◆ Exercise aim ◆
Give every line of the items below as a JSON list of strings, one string per line, skipping blank lines.

(Target position records)
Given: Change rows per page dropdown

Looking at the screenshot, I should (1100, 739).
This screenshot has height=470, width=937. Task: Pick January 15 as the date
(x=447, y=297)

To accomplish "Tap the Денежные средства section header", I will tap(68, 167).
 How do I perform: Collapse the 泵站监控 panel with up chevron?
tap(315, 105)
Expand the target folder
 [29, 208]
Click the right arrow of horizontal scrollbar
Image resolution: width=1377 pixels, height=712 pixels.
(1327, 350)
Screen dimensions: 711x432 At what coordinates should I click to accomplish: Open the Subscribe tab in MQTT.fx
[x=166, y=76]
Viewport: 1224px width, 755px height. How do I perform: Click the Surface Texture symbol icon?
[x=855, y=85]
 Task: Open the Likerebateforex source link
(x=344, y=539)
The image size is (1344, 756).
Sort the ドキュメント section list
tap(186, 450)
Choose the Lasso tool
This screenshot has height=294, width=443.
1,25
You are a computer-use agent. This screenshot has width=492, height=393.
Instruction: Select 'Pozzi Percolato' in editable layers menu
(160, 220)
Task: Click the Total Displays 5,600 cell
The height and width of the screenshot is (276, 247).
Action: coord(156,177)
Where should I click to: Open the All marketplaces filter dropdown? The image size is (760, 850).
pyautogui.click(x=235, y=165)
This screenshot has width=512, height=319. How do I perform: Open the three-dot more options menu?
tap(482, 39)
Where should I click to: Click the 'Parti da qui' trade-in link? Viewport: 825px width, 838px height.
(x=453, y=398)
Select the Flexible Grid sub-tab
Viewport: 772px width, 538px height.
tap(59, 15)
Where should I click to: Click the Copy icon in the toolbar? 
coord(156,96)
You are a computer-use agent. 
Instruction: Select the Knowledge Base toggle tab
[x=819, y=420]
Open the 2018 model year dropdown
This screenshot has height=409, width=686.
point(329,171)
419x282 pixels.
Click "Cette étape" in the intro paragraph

◆ Right answer ◆
[
  "Given: Change rows per page dropdown",
  "Looking at the screenshot, I should (1100, 739).",
  "This screenshot has height=470, width=937. Task: Pick January 15 as the date",
  "(x=447, y=297)",
  "To accomplish \"Tap the Денежные средства section header\", I will tap(68, 167).",
  " How do I perform: Collapse the 泵站监控 panel with up chevron?",
  "tap(315, 105)",
  "Expand the target folder",
  " [29, 208]",
  "Click the right arrow of horizontal scrollbar",
  "Image resolution: width=1377 pixels, height=712 pixels.",
  "(1327, 350)",
  "Screen dimensions: 711x432 At what coordinates should I click to accomplish: Open the Subscribe tab in MQTT.fx",
  "[x=166, y=76]",
  "Viewport: 1224px width, 755px height. How do I perform: Click the Surface Texture symbol icon?",
  "[x=855, y=85]",
  " Task: Open the Likerebateforex source link",
  "(x=344, y=539)",
  "The image size is (1344, 756).",
  "Sort the ドキュメント section list",
  "tap(186, 450)",
  "Choose the Lasso tool",
  "This screenshot has height=294, width=443.",
  "1,25",
  "You are a computer-use agent. This screenshot has width=492, height=393.",
  "Instruction: Select 'Pozzi Percolato' in editable layers menu",
  "(160, 220)",
  "Task: Click the Total Displays 5,600 cell",
  "The height and width of the screenshot is (276, 247).",
  "Action: coord(156,177)",
  "Where should I click to: Open the All marketplaces filter dropdown? The image size is (760, 850).",
  "pyautogui.click(x=235, y=165)",
  "This screenshot has width=512, height=319. How do I perform: Open the three-dot more options menu?",
  "tap(482, 39)",
  "Where should I click to: Click the 'Parti da qui' trade-in link? Viewport: 825px width, 838px height.",
  "(x=453, y=398)",
  "Select the Flexible Grid sub-tab",
  "Viewport: 772px width, 538px height.",
  "tap(59, 15)",
  "Where should I click to: Click the Copy icon in the toolbar? ",
  "coord(156,96)",
  "You are a computer-use agent. ",
  "Instruction: Select the Knowledge Base toggle tab",
  "[x=819, y=420]",
  "Open the 2018 model year dropdown",
  "This screenshot has height=409, width=686.",
  "point(329,171)",
  "419x282 pixels.",
  "Click \"Cette étape\" in the intro paragraph"
]